岡山県などの地域の現状について、そんなことをあらためて強く感じました。東京支社で担当してきた「地域の針路を問う」インタビューシリーズを振り返ってのことです。五月から月一回掲載し、十一月二十五日付の紙面で終えました。衰退する地方の危機に対してどう振興を図るべきか、地域政策の問題点や目指す姿を第一線の専門家に指摘してもらいました。
その中で地域の病状の診断や処方せんについて、くっきりと浮かび上がる共通項がありました。
岡山は中四国の交通結節点にあるにもかかわらず、岡山市などの都市の求心力が弱く、活力を失ってきている。商業施設などが郊外に分散して中心市街地のにぎわいが少なく、魅力に乏しいことが大きな要因だ、といった診断です。
処方せんとして、車社会の進展とともに郊外に低密度に拡散した都市構造を転換し、高密度なにぎわいのある都心づくりが急務。
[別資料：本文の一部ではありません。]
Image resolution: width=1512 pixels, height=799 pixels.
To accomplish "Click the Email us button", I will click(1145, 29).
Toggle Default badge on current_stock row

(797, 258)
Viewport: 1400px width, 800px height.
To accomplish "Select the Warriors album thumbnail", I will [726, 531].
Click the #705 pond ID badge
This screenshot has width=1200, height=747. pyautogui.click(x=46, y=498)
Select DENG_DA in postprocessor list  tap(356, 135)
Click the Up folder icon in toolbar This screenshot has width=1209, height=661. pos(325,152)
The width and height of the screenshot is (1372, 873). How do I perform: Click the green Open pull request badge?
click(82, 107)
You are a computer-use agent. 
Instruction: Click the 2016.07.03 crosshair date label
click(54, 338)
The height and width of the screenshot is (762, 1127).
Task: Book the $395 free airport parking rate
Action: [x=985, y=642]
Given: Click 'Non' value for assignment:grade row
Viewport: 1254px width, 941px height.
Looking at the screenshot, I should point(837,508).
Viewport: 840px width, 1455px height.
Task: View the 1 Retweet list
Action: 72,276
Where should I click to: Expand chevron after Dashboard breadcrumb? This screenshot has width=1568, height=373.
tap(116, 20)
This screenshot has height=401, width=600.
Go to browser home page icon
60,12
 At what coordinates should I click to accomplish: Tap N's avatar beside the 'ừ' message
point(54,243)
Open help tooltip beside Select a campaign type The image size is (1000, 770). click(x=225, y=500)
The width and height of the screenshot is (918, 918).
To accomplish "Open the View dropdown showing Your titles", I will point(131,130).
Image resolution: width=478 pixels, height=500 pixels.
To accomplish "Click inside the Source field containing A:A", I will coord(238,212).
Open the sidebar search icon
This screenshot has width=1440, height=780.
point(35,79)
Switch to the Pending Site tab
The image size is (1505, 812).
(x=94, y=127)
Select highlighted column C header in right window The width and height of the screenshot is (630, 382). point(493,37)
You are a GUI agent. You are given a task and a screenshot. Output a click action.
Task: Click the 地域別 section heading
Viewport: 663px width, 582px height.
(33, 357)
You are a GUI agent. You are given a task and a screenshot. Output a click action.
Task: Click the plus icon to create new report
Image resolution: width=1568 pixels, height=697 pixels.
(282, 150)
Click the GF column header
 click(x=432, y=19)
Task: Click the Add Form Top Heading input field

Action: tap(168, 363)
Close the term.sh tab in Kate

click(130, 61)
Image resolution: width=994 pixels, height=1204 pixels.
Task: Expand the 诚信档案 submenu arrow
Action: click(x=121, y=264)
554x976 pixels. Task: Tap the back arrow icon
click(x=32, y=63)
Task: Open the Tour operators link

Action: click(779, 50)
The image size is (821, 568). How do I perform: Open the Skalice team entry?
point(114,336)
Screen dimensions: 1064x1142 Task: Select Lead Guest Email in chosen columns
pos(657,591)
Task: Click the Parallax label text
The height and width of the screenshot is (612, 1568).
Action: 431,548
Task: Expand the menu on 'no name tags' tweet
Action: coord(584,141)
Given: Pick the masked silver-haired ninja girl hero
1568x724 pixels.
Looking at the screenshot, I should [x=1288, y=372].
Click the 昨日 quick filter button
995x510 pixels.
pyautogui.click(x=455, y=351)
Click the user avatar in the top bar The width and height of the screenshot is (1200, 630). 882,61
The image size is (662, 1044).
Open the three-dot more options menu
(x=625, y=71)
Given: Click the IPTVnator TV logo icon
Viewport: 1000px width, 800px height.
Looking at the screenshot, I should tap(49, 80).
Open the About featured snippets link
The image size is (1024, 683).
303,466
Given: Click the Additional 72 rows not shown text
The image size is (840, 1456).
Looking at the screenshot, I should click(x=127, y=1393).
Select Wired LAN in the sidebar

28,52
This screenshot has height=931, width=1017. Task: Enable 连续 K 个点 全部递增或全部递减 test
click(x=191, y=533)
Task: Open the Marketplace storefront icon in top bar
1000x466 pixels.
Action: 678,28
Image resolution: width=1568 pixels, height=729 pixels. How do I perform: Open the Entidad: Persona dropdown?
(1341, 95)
具体的な施策では、規制による郊外への分散抑制や、歩行者が楽しめる都心の快適な空間づくり、人々を都心に運ぶ公共交通の充実などです。
しかし実際に行われているのは、郊外開発の促進や、おざなりの公共交通政策であり、事態は悪くなる一方のように思われます。専門家らが口をそろえる処方せんがあるにもかかわらず治療しなければ、将来に大きな禍根を残します。為政者の責任は大きいでしょう。